VÍDEO: POR QUE MINISTROS DEIXAM GOVERNO LULA SEM DISPUTAR ELEIÇÃO


O governo do presidente Luiz Inácio Lula da Silva se prepara para uma ampla reforma ministerial a partir do mês de abril, em meio às articulações políticas e aos impactos do calendário eleitoral de 2026. A mudança deve atingir boa parte da Esplanada dos Ministérios e tem como principal objetivo reorganizar a base governista, abrir espaço para aliados e manter o funcionamento da máquina pública durante o período pré-eleitoral.


A expectativa no Palácio do Planalto é de que dezenas de ministros deixem seus cargos nos próximos meses para disputar as eleições do ano que vem, conforme exige a legislação eleitoral. No entanto, a reformulação não ficará restrita apenas aos auxiliares que pretendem concorrer a cargos eletivos. Ministros que não disputarão eleições também já sinalizaram a possibilidade de saída.


Entre os nomes citados estão o ministro da Fazenda, Fernando Haddad, e o ministro da Justiça e Segurança Pública, Ricardo Lewandowski. Ambos já admitiram, nos bastidores, que podem deixar o governo caso Lula decida por uma reorganização mais profunda da equipe. As eventuais saídas são tratadas como parte de um movimento estratégico e não, necessariamente, como reflexo de insatisfação com o desempenho da gestão.


Para evitar descontinuidade administrativa, o Planalto avalia promover secretários-executivos ao comando das pastas que ficarem vagas. Esses auxiliares ocupam o segundo posto mais importante dentro dos ministérios e, em muitos casos, já acompanham de perto a formulação e a execução das políticas públicas. A aposta do governo é que a ascensão desses nomes garanta estabilidade e preserve o ritmo dos trabalhos.


A estratégia também reduz o impacto político das trocas, já que muitos secretários-executivos têm perfil técnico e menor exposição pública. Além disso, a promoção interna evita disputas mais acirradas entre partidos da base aliada por cargos considerados estratégicos, ao menos em um primeiro momento.


Mesmo assim, a reforma ministerial deve servir como instrumento de negociação com o Congresso Nacional. Lula pretende usar parte das vagas para fortalecer alianças e garantir apoio político em votações consideradas prioritárias, especialmente em um cenário de desafios fiscais e econômicos. A relação com o Legislativo segue como um dos principais focos do governo neste segundo momento do mandato.


Nos bastidores, auxiliares do presidente admitem que a reorganização será feita de forma gradual, com substituições escalonadas para evitar instabilidade. A ideia é concluir o processo até o meio do ano, deixando a equipe mais ajustada para enfrentar o segundo semestre e o ambiente político mais tenso que antecede as eleições.

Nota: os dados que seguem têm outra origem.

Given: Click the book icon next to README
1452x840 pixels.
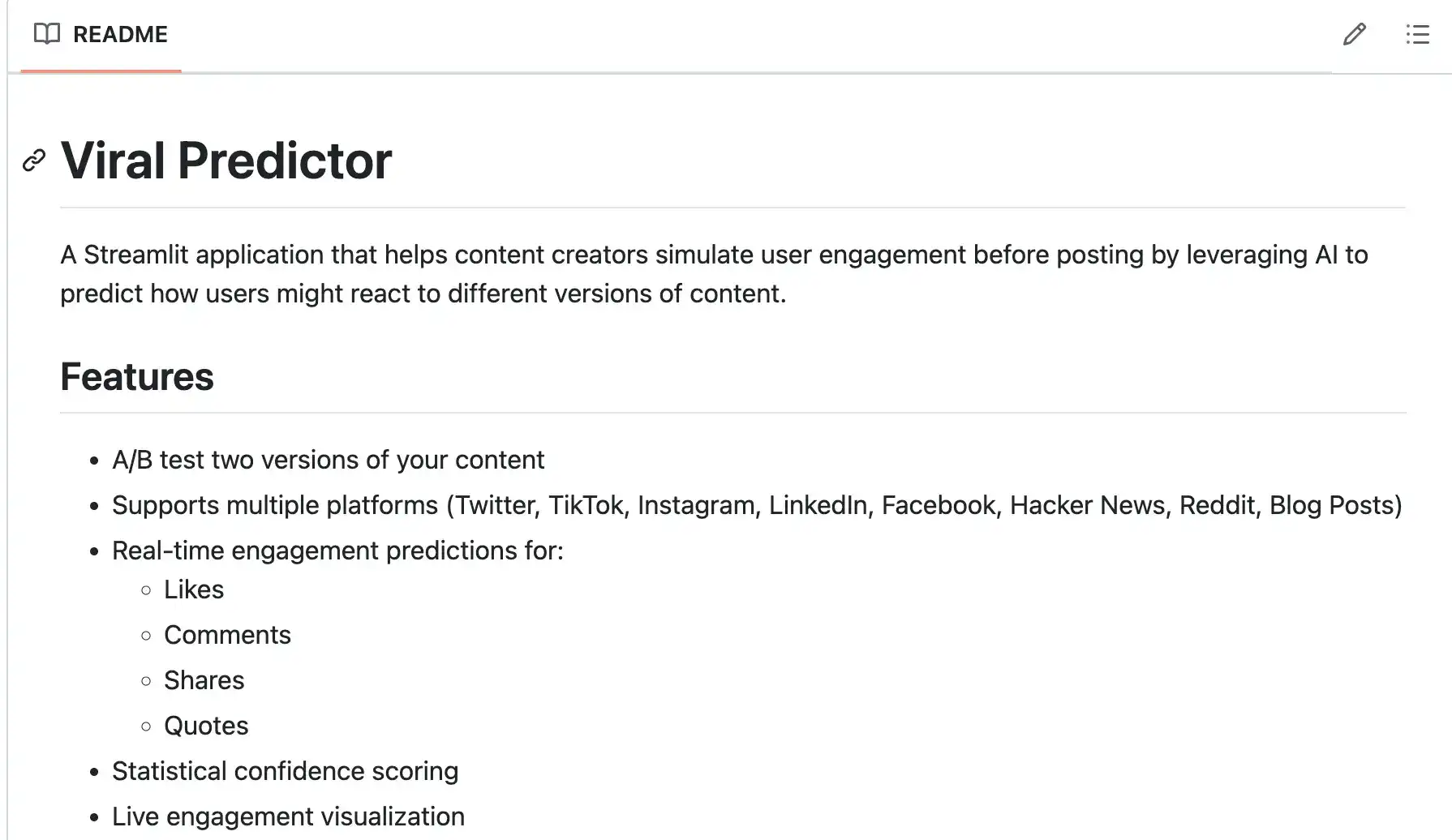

A saída de ministros de peso, como Haddad ou Lewandowski, caso se confirme, terá impacto político e simbólico. Ambos são considerados nomes centrais da atual gestão e atuam em áreas sensíveis, como economia e segurança institucional. Por isso, qualquer mudança nesses ministérios será acompanhada de perto pelo mercado, pelo Congresso e pela opinião pública.


Apesar das incertezas, o Planalto trabalha com o discurso de normalidade. A avaliação interna é de que reformas ministeriais fazem parte do ciclo político e não indicam crise. O governo aposta que a combinação entre ajustes políticos e continuidade administrativa permitirá manter a agenda de governo ativa, mesmo em um ano marcado por disputas eleitorais e pressão por resultados.